Segment Start: The records
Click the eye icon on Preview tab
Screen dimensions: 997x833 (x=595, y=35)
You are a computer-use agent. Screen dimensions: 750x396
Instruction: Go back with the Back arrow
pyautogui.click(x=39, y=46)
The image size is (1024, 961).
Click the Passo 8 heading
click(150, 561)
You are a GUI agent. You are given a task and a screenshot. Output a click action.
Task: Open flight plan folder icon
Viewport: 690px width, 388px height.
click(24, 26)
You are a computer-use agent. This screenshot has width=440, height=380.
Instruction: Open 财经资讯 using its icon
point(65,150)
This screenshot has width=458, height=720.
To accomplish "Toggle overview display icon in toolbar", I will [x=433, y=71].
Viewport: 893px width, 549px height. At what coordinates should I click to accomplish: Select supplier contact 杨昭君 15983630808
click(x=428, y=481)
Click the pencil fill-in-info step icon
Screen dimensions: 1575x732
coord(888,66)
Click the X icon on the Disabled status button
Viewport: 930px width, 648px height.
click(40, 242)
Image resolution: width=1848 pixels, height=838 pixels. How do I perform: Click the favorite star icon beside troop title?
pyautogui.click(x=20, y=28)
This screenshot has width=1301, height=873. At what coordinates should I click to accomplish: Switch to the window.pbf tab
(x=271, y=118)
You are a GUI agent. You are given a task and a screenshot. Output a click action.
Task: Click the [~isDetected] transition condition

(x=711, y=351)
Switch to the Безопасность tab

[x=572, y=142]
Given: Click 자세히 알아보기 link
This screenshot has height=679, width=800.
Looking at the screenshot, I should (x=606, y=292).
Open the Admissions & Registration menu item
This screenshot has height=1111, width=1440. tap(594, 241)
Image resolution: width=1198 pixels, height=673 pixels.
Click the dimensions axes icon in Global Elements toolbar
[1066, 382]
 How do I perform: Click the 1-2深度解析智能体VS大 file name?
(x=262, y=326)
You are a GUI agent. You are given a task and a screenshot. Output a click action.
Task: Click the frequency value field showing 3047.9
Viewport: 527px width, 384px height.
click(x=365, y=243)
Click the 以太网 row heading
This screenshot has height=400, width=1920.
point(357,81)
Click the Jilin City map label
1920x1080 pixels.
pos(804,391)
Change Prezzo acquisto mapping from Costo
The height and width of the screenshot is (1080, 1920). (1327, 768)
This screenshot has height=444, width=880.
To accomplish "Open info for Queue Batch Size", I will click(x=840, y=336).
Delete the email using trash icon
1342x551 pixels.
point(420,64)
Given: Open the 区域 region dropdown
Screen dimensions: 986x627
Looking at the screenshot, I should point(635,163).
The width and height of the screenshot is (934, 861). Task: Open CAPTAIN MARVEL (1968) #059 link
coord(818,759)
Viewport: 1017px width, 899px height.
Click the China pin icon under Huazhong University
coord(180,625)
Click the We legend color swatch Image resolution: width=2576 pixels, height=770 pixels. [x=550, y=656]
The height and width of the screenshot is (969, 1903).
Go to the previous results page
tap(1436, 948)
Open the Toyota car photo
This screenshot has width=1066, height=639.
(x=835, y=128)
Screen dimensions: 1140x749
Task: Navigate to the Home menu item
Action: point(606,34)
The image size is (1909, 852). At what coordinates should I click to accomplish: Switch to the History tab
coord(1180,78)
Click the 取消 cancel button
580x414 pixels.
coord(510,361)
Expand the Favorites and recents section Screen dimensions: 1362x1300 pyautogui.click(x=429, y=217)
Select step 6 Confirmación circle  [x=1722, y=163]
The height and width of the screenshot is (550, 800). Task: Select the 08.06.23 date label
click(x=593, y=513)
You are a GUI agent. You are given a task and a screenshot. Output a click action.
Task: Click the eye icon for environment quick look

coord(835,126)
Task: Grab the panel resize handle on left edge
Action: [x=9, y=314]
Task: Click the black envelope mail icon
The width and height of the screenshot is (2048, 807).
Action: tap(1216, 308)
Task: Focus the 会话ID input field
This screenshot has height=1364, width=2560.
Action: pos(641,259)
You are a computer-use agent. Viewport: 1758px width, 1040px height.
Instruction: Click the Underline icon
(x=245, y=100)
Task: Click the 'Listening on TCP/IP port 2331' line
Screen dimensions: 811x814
Segment End: The records
== Exercise details ==
If a line in the records holds the string "field", copy it.

== Answer box ==
Task: Click the frequency value field showing 3047.9
Task: Focus the 会话ID input field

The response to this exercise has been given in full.